** start of GIVEN ENTRIES **

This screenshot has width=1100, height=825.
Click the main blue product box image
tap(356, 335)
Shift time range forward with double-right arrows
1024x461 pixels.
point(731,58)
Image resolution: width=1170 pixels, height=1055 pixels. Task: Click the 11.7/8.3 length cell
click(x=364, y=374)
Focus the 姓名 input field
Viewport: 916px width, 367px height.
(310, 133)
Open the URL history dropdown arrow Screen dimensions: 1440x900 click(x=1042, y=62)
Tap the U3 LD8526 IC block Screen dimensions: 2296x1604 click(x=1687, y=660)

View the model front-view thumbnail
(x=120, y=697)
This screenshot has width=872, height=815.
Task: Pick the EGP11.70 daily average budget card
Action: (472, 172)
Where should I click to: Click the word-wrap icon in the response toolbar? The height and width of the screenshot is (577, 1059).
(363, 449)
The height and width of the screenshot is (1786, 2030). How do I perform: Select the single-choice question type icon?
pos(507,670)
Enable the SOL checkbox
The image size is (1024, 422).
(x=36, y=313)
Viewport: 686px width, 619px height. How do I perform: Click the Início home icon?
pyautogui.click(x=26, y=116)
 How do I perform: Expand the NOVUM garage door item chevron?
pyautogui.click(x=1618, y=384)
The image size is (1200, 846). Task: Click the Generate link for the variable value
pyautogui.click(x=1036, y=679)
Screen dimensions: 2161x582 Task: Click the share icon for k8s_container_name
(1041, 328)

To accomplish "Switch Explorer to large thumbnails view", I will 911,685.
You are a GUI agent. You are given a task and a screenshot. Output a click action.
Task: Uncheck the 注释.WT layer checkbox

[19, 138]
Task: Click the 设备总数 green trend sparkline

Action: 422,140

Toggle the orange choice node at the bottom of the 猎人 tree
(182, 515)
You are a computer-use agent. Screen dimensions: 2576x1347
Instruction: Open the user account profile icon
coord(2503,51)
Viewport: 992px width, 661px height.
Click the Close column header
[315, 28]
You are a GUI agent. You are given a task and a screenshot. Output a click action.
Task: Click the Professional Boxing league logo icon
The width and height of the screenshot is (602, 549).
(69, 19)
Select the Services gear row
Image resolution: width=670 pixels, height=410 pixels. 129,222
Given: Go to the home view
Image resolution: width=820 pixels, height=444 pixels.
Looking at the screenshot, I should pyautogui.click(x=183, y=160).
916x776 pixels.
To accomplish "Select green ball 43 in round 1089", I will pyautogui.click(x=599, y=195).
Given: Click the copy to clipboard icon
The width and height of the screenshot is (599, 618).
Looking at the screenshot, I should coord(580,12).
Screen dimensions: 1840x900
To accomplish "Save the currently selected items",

** end of GIVEN ENTRIES **

GIVEN INSTRUCTION => Print the material from its first line through the line containing "Action: (472, 172)", inclusive, with every line reproduced exactly.

WORKED ANSWER =>
This screenshot has width=1100, height=825.
Click the main blue product box image
tap(356, 335)
Shift time range forward with double-right arrows
1024x461 pixels.
point(731,58)
Image resolution: width=1170 pixels, height=1055 pixels. Task: Click the 11.7/8.3 length cell
click(x=364, y=374)
Focus the 姓名 input field
Viewport: 916px width, 367px height.
(310, 133)
Open the URL history dropdown arrow Screen dimensions: 1440x900 click(x=1042, y=62)
Tap the U3 LD8526 IC block Screen dimensions: 2296x1604 click(x=1687, y=660)

View the model front-view thumbnail
(x=120, y=697)
This screenshot has width=872, height=815.
Task: Pick the EGP11.70 daily average budget card
Action: (472, 172)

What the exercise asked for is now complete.